Would you show every line from the records that holds "will"?

# [Supplied data]
───

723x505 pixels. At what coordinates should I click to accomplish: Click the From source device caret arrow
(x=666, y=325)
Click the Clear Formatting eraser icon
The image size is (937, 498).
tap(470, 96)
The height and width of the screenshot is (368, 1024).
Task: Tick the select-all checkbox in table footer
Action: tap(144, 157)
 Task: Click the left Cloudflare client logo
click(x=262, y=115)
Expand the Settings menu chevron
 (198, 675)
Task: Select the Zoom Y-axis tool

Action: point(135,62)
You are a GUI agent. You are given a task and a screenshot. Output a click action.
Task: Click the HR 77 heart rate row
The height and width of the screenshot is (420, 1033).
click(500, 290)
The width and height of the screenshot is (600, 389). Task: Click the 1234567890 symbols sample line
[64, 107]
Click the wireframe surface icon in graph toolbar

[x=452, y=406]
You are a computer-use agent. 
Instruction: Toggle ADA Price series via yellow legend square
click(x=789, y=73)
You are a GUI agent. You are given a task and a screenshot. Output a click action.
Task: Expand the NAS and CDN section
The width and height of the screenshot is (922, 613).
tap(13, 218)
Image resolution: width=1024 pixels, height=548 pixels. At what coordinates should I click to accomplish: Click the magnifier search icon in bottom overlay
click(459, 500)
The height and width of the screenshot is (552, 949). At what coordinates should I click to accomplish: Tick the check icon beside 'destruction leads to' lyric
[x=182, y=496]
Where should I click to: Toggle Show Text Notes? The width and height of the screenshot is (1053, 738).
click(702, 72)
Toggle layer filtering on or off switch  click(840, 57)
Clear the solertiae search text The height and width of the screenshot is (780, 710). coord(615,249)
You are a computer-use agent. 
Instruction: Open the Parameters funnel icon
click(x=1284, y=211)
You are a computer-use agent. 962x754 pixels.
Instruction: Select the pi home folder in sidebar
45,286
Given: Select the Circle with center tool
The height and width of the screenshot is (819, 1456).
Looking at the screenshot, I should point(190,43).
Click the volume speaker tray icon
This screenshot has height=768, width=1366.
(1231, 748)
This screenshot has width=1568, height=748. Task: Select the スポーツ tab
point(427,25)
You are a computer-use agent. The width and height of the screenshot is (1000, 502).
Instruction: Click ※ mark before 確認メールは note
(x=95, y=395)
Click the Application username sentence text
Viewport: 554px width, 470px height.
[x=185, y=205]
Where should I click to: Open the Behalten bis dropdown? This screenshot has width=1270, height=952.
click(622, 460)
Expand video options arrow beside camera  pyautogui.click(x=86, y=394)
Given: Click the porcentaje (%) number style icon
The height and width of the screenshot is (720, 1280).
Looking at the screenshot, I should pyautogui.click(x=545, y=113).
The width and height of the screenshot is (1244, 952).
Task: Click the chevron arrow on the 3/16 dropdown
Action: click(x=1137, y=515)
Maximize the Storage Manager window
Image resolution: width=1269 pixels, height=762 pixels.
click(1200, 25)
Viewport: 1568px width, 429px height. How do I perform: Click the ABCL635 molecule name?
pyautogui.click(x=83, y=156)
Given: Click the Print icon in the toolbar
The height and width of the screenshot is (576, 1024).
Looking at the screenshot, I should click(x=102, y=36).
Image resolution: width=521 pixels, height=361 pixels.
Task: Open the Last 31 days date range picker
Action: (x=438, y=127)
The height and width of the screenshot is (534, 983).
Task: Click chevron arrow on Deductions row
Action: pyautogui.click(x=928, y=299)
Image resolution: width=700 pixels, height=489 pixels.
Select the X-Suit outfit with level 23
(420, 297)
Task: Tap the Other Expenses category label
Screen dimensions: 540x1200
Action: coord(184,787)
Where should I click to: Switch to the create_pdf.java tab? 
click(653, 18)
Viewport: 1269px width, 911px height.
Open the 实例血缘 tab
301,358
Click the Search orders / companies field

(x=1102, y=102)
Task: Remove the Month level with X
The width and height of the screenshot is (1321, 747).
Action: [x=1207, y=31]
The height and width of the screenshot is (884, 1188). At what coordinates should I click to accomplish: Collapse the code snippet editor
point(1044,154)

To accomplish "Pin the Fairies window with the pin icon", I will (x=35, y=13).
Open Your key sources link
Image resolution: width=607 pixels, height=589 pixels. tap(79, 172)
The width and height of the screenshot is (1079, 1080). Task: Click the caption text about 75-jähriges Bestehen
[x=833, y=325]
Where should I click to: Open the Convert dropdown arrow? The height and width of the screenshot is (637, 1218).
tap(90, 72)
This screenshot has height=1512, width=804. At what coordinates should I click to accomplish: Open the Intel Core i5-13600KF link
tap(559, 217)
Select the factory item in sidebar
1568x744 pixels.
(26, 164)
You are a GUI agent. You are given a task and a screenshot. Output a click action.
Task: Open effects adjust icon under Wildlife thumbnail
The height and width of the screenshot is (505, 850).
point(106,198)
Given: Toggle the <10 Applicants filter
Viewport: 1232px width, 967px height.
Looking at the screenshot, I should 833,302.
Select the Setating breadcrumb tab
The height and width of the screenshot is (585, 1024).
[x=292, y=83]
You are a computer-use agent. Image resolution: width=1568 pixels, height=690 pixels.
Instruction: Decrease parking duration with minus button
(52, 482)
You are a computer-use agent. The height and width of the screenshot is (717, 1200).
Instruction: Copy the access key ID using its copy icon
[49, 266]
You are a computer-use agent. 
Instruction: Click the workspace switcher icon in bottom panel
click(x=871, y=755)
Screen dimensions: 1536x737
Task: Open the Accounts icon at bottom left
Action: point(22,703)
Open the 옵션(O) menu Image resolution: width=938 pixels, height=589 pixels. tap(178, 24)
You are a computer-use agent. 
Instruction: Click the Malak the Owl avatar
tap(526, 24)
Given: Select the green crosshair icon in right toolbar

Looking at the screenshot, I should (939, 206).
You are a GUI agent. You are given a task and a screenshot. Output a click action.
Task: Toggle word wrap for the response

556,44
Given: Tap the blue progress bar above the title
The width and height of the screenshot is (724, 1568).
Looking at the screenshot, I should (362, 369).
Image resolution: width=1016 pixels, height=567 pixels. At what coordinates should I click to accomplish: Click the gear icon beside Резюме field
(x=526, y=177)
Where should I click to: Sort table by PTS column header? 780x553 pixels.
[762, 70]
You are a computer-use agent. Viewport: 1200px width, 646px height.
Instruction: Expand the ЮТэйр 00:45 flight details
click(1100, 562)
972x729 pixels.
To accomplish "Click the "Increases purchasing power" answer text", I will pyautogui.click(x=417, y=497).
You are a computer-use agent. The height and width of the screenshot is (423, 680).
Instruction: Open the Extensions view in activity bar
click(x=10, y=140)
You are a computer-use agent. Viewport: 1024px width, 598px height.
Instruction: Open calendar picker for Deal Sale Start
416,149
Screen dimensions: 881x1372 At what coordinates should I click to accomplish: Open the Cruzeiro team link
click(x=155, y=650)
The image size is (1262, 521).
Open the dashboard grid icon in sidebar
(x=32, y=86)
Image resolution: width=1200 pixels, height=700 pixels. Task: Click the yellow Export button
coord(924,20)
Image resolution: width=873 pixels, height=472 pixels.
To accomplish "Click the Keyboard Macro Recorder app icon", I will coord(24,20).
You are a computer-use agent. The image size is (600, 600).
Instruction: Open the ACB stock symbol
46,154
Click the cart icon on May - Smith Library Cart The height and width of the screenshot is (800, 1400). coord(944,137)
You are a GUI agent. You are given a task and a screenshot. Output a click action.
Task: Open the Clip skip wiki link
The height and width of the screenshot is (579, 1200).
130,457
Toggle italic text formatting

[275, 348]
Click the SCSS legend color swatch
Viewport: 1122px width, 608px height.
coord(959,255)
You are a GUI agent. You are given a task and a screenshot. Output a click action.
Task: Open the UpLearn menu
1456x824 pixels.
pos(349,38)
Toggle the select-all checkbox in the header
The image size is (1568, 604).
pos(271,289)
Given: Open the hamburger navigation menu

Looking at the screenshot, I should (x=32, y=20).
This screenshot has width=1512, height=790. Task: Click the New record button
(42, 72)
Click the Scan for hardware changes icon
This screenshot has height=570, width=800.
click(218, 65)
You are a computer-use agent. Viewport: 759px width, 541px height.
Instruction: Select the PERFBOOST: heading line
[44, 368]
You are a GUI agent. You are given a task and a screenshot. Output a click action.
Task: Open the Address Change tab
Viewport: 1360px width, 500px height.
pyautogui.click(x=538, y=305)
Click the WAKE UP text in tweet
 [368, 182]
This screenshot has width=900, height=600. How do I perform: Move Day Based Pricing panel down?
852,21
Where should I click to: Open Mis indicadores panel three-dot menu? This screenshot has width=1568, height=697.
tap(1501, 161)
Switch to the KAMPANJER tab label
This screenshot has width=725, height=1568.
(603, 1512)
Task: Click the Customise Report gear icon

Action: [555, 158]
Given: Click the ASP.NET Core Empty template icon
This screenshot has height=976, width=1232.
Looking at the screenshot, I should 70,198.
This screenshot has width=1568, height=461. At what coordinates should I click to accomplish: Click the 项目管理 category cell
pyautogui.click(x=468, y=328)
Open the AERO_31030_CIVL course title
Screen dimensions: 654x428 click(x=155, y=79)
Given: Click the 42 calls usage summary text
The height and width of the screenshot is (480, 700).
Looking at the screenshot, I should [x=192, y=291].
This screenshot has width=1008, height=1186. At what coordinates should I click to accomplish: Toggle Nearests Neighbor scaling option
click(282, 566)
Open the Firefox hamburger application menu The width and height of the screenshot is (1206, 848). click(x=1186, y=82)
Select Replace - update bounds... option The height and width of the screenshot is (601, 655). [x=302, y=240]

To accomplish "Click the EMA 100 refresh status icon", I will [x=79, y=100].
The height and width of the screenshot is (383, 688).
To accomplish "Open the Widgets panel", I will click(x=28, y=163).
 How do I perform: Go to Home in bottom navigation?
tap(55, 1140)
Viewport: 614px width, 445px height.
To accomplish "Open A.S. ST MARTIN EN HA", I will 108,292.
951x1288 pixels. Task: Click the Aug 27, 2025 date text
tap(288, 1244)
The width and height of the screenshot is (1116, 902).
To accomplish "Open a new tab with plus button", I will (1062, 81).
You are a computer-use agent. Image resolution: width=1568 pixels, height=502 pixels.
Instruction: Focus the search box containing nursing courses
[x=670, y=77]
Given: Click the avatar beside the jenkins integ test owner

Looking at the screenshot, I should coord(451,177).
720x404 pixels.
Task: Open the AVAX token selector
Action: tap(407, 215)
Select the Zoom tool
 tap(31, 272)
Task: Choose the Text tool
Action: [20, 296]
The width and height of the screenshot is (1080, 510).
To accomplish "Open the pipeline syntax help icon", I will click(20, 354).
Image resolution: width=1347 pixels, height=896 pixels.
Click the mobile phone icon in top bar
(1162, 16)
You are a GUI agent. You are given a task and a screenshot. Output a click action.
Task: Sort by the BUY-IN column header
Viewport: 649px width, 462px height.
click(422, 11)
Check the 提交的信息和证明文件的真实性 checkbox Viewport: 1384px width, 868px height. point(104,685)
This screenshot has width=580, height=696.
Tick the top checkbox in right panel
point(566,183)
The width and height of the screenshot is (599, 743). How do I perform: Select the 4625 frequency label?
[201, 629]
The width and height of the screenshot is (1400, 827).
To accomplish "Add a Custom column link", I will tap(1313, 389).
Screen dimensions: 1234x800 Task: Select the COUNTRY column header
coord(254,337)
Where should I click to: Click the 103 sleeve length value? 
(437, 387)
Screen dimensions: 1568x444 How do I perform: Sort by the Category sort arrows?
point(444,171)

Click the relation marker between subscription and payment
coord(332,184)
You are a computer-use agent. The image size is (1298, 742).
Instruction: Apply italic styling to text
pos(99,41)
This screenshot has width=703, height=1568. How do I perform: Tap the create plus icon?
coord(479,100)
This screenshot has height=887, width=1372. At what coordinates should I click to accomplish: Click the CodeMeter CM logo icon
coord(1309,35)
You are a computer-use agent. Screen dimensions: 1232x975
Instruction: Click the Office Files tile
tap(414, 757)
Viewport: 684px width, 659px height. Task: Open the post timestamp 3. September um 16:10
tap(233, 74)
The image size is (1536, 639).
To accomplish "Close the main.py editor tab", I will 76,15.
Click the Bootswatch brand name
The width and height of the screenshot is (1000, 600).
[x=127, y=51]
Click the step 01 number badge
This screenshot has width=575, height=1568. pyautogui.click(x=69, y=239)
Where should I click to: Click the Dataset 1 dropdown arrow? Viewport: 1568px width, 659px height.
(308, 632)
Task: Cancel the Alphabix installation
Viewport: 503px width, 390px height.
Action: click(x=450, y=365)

───

# [Your solution]
To accomplish "Pin the Fairies window with the pin icon", I will (x=35, y=13).
To accomplish "Click the "Increases purchasing power" answer text", I will pyautogui.click(x=417, y=497).
To accomplish "Click the Keyboard Macro Recorder app icon", I will coord(24,20).
To accomplish "Click the EMA 100 refresh status icon", I will [x=79, y=100].
To accomplish "Open the Widgets panel", I will click(x=28, y=163).
To accomplish "Open A.S. ST MARTIN EN HA", I will 108,292.
To accomplish "Open a new tab with plus button", I will (1062, 81).
To accomplish "Open the pipeline syntax help icon", I will click(20, 354).
To accomplish "Add a Custom column link", I will tap(1313, 389).
To accomplish "Close the main.py editor tab", I will 76,15.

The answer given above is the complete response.